Re:Exploding black hole? (1)

Ambitwistor (1041236) | more than 2 years ago | (#37033942)

Basically, we don't know.

We don't know what happens when a black hole evaporates. That requires a theory of quantum gravity, which we don't have. Hawking radiation can be worked out in a semiclassical theory of gravity, so we know a black hole will shrink, but when you get down to "the last photon", we can't say what ultimately happens to the black hole.

Similarly, we don't know what would happen to a photon if you gave it Planck energy. That too requires a quantum theory of gravity. Below the Planck energy, it wouldn't form a black hole.

Re:Exploding black hole? (1)

boristhespider (1678416) | more than 2 years ago | (#37035204)

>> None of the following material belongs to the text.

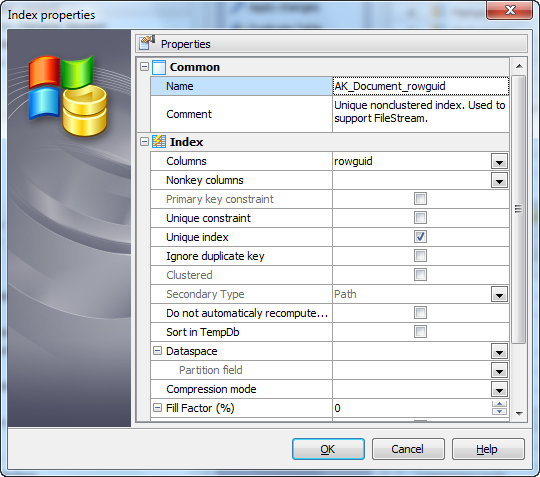Increase Fill Factor with up arrow
The image size is (540, 477).
coord(499,404)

They're perfectly good questions - you just didn't get a reply because no-one knows the answers. Those would require a quantum theory of gravity, and we simply don't have one that's developed enough to answer such questions. For all we know, string theory is dead wrong and at a fundamental level all particles are little black holes that can't evaporate further. That seems unlikely, but until we have a working (and useful) theory of quantum gravity it can't be ruled out. (It's also basically useless as a supposition without being able to build a theory on it... which would still require quantum gravity.)

Re:Exploding black hole? (1)

RockDoctor (15477) | more than 2 years ago | (#37041894)

Oh goody, I like asking awkward questions, and I came up with this one out of whole cloth.

Old joke, you've probably heard it before:
Physicist is converted to "God" in some way shape or form. Physicist specialises in studying turbulence. Someone comments that physicist is likely to ask "God" to explain turbulence to him when he ascends to the Pearly Gates (Bills Cockney cousin?). "Oh, no," replies the newly-converted physicist, "I wouldn't want to embarrass the chap at a first meeting."